Therefore, you really need SSL (aka HTTPS), not only to convey the password or hash thereof, but also the remainder of the conversation between client and server.


I hereafter assume that the protocol is run within an SSL tunnel. You are right to want to use a slow hash function like bcrypt or PBKDF2; note that a salt is also needed to prevent cost sharing (e.g. precomputed tables). Slow, salted hashing is used to cope with the intrinsic weakness of passwords. Now, you might want to offload some of the hashing effort on the client.

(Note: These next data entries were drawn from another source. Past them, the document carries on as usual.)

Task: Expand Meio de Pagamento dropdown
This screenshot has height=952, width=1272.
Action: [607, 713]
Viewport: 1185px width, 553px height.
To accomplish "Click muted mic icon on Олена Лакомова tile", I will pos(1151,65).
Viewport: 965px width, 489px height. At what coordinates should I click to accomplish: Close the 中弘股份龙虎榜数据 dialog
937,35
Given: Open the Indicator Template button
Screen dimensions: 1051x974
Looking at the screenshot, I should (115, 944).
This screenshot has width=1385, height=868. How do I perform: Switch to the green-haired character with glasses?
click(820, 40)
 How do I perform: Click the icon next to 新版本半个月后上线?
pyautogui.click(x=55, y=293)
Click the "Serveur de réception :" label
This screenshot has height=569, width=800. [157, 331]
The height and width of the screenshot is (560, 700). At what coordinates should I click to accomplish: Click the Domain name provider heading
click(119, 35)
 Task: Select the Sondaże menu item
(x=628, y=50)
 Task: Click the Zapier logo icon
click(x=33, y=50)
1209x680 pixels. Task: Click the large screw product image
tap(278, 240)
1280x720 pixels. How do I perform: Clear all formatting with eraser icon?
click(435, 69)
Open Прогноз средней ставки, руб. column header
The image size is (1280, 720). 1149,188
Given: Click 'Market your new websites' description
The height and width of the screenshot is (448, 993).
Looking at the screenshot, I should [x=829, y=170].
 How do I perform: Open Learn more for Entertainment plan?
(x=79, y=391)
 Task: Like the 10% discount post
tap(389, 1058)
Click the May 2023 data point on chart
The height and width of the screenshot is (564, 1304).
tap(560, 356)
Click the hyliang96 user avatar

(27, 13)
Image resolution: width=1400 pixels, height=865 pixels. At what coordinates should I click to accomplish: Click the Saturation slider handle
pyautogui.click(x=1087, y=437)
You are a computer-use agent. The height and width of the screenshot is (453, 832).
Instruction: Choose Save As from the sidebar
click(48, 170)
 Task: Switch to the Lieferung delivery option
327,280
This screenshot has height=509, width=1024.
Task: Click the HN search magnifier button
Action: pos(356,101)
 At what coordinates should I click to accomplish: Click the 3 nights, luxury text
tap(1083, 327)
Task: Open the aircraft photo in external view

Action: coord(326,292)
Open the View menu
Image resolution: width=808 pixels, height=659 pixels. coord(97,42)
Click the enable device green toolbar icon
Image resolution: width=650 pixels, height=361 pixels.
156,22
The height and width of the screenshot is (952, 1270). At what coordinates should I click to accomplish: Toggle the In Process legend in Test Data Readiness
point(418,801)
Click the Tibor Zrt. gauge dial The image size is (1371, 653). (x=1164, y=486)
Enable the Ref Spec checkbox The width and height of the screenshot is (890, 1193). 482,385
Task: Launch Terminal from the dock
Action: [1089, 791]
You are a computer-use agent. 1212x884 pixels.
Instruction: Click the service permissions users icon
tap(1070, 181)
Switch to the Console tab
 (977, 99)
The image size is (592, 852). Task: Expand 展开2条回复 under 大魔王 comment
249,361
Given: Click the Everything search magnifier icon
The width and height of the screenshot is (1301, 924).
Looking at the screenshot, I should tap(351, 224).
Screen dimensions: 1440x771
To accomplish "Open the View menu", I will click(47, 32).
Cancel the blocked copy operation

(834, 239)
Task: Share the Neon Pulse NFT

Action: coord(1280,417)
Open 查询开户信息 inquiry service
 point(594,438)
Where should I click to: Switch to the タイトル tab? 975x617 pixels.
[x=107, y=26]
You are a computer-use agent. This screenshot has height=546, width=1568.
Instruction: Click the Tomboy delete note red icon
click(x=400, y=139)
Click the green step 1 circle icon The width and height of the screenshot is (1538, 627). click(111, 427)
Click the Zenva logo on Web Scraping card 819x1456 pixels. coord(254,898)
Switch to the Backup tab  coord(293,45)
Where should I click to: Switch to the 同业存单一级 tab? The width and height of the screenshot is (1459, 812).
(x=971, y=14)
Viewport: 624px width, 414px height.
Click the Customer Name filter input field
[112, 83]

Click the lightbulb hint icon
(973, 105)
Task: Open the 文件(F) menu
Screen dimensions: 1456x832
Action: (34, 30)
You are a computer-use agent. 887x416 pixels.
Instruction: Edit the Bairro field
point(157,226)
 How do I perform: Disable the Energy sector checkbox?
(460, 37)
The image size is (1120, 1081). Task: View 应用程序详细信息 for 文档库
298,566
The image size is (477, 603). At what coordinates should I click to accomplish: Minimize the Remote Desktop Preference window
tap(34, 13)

This may work, but it raises some practical issues:

  • Since the password processing must include a salt, a new one for each password instance, then the salt must be conveyed to the client, so that the client may include the salt in the hashing it performs. This increases the protocol complexity: the client must first send the user name to the server, then the server must send back the salt, and (only then) can the client begin to hash the password. This is one more network roundtrip than with the usual "send user name and password as one POST request".

  • Slow hashing is about accepting to spend a lot of CPU on each password, so that the attacker also has to spend a lot of CPU on each password. But if the spent CPU is on the client, then we cannot raise it as much as we would like, because: 1) there are clients which have very little CPU (say some cheap smartphones or tablets), and 2) the Web context implies using JavaScript, and JavaScript performance is really bad when it comes to hashing (say at least 20 times slower than C code).

Therefore usual wisdom is that performing part of the password hashing on the client is not worth the effort.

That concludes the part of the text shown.